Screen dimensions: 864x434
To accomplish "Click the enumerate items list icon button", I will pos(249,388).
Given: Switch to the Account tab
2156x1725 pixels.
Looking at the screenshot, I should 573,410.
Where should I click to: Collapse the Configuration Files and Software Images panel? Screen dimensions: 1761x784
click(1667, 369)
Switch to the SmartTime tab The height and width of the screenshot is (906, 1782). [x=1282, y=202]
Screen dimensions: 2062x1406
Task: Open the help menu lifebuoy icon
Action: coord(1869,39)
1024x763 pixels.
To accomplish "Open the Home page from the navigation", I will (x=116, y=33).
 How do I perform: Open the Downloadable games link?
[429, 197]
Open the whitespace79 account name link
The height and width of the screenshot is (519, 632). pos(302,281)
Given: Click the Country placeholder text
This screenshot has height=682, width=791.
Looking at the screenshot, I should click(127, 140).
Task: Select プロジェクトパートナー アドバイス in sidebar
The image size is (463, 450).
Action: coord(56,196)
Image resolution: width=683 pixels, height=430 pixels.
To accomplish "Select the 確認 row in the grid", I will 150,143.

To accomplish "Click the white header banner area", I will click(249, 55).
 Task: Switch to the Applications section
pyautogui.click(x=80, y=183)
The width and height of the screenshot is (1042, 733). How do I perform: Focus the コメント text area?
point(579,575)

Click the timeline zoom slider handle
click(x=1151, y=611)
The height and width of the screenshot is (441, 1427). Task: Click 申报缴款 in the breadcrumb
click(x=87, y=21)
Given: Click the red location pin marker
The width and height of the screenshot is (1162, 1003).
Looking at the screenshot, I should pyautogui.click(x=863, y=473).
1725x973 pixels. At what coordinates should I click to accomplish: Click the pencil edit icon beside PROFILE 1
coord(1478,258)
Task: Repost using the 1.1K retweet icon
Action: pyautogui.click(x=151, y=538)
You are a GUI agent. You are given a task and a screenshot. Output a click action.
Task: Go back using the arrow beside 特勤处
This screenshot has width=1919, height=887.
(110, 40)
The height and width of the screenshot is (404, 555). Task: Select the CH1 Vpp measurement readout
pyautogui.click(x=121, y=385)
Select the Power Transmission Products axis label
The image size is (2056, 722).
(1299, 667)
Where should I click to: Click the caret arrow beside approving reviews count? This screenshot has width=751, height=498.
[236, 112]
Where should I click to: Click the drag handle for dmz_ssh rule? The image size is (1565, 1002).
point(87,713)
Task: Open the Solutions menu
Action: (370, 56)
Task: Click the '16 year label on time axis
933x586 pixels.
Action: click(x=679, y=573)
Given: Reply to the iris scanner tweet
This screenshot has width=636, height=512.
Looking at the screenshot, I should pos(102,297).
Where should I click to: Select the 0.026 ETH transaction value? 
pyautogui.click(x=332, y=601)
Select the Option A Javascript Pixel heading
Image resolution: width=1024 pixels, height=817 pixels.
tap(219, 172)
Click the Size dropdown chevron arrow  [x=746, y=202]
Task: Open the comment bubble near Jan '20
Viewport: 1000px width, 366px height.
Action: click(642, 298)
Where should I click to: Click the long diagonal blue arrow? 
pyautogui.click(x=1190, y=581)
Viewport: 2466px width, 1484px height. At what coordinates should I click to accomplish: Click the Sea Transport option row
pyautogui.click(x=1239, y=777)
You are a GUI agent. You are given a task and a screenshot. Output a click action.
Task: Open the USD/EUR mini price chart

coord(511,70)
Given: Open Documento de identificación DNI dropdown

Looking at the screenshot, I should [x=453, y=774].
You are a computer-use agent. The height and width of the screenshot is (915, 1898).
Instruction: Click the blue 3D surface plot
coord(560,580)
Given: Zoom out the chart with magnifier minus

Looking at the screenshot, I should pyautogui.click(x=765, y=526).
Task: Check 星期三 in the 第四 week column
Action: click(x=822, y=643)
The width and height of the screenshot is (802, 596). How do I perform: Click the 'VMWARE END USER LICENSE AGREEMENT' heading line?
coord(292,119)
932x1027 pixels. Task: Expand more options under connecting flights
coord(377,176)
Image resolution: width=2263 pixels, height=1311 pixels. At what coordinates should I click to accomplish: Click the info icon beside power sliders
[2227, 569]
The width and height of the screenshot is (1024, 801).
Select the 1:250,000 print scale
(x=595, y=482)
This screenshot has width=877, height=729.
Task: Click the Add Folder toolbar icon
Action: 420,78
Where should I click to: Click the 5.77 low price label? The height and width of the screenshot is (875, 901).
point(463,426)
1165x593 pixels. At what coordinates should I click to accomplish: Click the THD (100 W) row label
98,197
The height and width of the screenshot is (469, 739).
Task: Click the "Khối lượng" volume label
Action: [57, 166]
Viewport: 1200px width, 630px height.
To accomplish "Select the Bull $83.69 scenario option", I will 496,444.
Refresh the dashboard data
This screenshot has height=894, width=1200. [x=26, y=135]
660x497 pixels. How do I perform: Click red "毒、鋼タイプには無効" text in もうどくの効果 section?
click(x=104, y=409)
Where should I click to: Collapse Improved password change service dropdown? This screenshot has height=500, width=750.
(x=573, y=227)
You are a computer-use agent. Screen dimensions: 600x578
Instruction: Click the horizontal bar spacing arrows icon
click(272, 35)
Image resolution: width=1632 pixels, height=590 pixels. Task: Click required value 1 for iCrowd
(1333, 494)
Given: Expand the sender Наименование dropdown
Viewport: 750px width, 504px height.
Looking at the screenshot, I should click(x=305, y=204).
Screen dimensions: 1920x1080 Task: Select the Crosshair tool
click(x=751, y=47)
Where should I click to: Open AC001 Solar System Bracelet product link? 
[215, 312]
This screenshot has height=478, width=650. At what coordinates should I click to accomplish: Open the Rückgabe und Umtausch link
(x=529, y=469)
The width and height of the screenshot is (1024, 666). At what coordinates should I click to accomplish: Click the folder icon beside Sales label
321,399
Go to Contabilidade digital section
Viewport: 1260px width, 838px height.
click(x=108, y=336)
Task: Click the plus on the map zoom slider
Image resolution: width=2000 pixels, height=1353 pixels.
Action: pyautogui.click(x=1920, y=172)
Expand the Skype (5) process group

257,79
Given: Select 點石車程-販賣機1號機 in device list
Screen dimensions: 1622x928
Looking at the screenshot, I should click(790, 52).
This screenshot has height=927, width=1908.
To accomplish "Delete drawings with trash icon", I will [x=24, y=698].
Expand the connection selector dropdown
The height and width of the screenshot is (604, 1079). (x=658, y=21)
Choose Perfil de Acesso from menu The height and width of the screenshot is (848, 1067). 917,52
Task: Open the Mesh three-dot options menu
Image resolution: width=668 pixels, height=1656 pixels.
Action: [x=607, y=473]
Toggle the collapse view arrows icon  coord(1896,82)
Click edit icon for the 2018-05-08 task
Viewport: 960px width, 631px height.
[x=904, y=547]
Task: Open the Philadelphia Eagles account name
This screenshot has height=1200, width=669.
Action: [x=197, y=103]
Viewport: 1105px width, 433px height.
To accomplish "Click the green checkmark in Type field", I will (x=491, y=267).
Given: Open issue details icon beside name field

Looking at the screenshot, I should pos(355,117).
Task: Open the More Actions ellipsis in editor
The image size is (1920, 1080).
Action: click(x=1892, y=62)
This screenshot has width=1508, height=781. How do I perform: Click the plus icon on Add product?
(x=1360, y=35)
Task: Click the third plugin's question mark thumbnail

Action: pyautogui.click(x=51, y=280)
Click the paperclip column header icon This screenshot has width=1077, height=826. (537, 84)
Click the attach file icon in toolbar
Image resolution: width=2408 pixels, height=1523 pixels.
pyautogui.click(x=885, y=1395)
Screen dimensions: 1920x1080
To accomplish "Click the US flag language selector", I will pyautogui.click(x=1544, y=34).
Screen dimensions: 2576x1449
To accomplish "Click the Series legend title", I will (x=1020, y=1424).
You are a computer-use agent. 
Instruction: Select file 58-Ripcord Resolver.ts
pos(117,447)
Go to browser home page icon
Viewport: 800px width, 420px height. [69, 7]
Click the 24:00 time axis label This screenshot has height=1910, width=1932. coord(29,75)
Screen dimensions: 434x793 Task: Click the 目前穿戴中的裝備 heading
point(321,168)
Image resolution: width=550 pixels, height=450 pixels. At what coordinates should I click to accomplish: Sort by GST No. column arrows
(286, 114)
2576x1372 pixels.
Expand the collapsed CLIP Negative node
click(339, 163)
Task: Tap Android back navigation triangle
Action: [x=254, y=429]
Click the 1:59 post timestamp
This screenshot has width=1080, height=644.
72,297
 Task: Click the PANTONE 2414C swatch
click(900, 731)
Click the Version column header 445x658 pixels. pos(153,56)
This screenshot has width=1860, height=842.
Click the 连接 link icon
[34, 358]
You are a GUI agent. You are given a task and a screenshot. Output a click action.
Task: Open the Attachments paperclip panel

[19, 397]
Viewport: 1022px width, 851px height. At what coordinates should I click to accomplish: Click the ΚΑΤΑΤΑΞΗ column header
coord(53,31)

REQUIREMENT: Can you retype the data starting at the line that contains "Viewport: 1105px width, 433px height." and ending at the line that contains "Action: pyautogui.click(x=51, y=280)", with both of those lines included and nothing altered?

SOLUTION TO THE PROBLEM:
Viewport: 1105px width, 433px height.
To accomplish "Click the green checkmark in Type field", I will (x=491, y=267).
Given: Open issue details icon beside name field

Looking at the screenshot, I should pos(355,117).
Task: Open the More Actions ellipsis in editor
The image size is (1920, 1080).
Action: click(x=1892, y=62)
This screenshot has width=1508, height=781. How do I perform: Click the plus icon on Add product?
(x=1360, y=35)
Task: Click the third plugin's question mark thumbnail

Action: pyautogui.click(x=51, y=280)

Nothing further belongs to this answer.